The burgeoning sports gambling industry in America took a blow Wednesday after professional leagues across the country combined forces to form the Coalition for Responsible Sports Betting Advertising, a group designed to “regulate” the boom in bookie ads currently flooding the internet and corrupting our youth. The move comes after the influx of commercials over the past five years caught the attention of politicians.
Nothing says “Please don’t regulate us” like concocting a committee to self-regulate whatever it is you don’t want regulated. I can’t get through a podcast, playoff game, or blog post without drowning in offers of free money from DraftKings, or FanDuel, so I’m not surprised this is catching the eye of even the most brain-dead members of the government.
The NFL, NBA, NHL, MLB, WNBA, NASCAR, and MLS are all card-carrying members of the coalition, as are media companies NBCUniversal and Fox. The group is led by NFL vice president of public policy and government affairs Jonathan Nabavi, who I’ve never heard of before and absolutely don’t trust.
Here’s the panel’s opening statement that’s dripping with altruism.
“As the legalization of sports betting spreads nationwide, we feel it is critical to establish guardrails around how sports betting should be advertised to consumers across the United States. Each member of the coalition feels a responsibility to ensure sports betting advertising is not only targeted to an appropriate audience, but also that the message is thoughtfully crafted, and carefully delivered.”
That’s exactly the kind of wholesomeness a politician wants to hear after you’ve greased his offshore bank account with some of that sweet, legally earned gambling money. It comforts you like a big bowl of meatballs and polenta accompanied by a nice chianti. And the glad-handing and promises to do better don’t stop there.
Here’s a list of the six core principles (per ESPN) the coalition put in place aimed to “implement and maintain consumer protection policies.”
- Sports betting should be marketed only to adults of legal betting age
- Sports betting advertising should not promote irresponsible or excessive gambling or degrade the consumer experience
- Sports betting advertisements should not be misleading
- Sports betting advertisements should be in good taste
- Publishers should have appropriate internal reviews of sports betting advertising
- Publishers should review consumer complaints pertaining to sports betting advertising
Alright, let’s see how quickly we can debunk these.
Sports betting should be marketed only to adults of legal betting age
Counter: Technically, 18- to 21-year-olds are adults, but I wouldn’t describe that demo’s behavior as “adult.”
Sports betting advertising should not promote irresponsible or excessive gambling or degrade the consumer experience
OK, and how many same-game parlays, and live-line bets can I make over the span of a three-hour football game? As far as I can tell, you can make as many bets as you want. The only limit is how much you can wager.

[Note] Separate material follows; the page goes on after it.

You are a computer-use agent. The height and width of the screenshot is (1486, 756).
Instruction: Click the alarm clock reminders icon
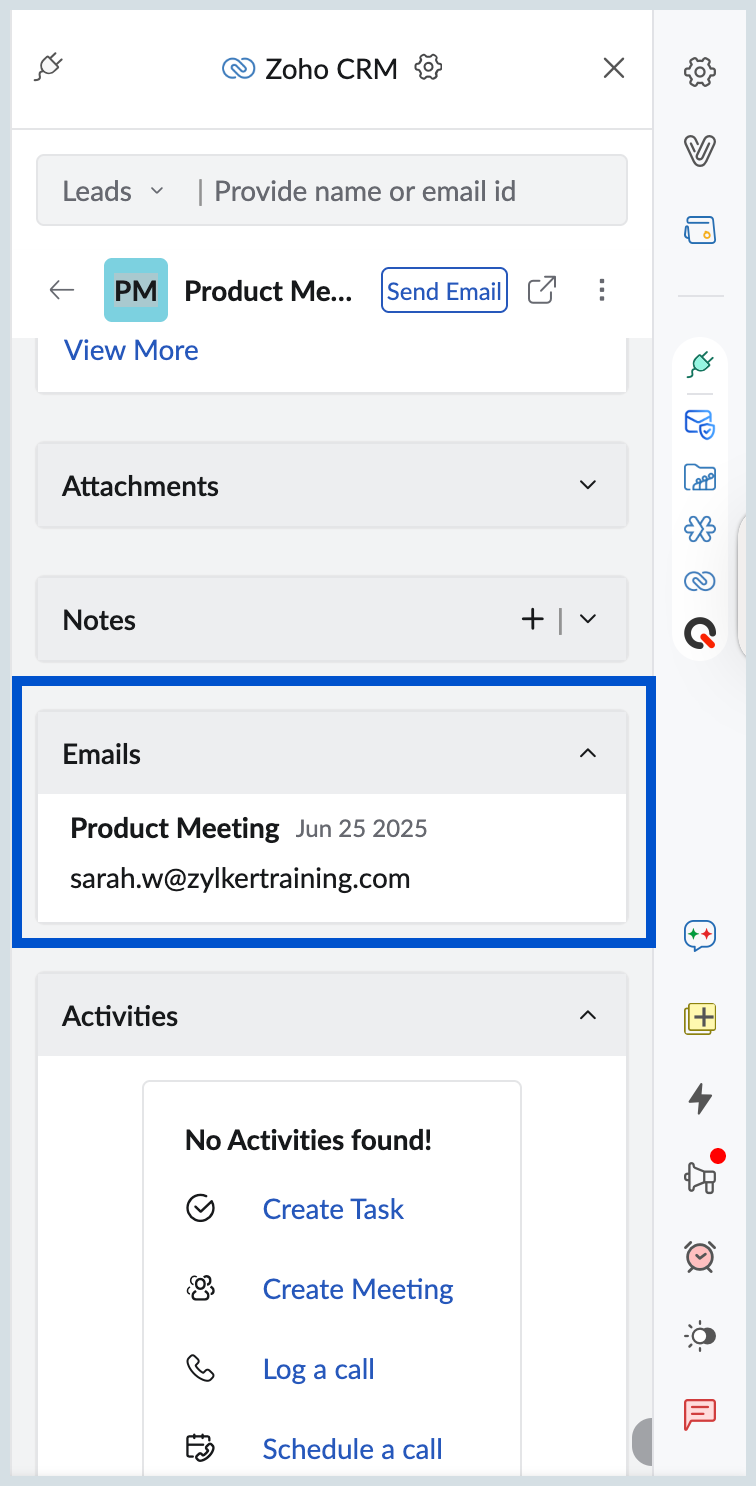(x=700, y=1256)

Sports betting advertisements should not be misleading
What’s it called when I open up my phone and the banner ad reads “Get up to $1000” if not “misleading”? Those deals come with fine print that’s not legible to most human eyes, and every time I hear a sportsbook ad read during a podcast the disclaimers are sped up to 2.5 speed.

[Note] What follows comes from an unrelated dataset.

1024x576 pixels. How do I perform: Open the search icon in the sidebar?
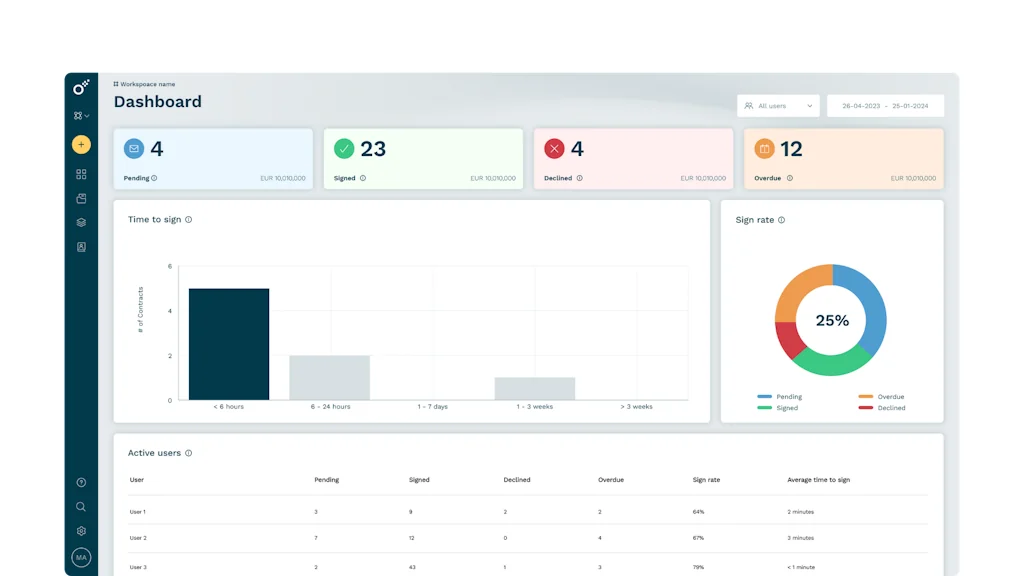pos(81,507)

Sports betting advertisements should be in good taste
I have no fucking clue how you regulate this one. Taste is subjective, and if you ask me, every commercial ever is in poor taste. Plus, Caesars Sportsbook didn’t sign the entire Manning family only to be told they can’t plaster Peyton, Archie, Eli, and the other brother’s face everywhere.
Publishers should have appropriate internal reviews of sports betting advertising
How many screwups have come because we let companies conduct “appropriate internal reviews”? This is a move out of the NFL’s playbook, and one that led to the Shield protecting its own ass over its employees.
Publishers should review consumer complaints pertaining to sports betting advertising
Note how it says “publishers” and not “editors.” Those are two very different people. One is more concerned about editorial responsibility than the other, and I’ll let you guess which. (Psst, it’s hidden in the phrase “editorial responsibility.”)
In its story, ESPN said that $314.6 million was spent on sports gambling advertising in 2022 (per data from iSpot, a company that tracks TV audiences, and advertising). I don’t know what number of DraftKings ads that equates to, but it’s a lot.
Even if the spending decreases, half of that amount is more than enough to get me to whip my remote at the TV after the 17,000th ad for a same-game parlay. Holy fuck, I’m not one of your mindless blobs looking for a little extra walkaround cash to tickle my other vices. My money is already tied up in booze, weed, and porn. I don’t have any alms for the rich. Sorry, my guy.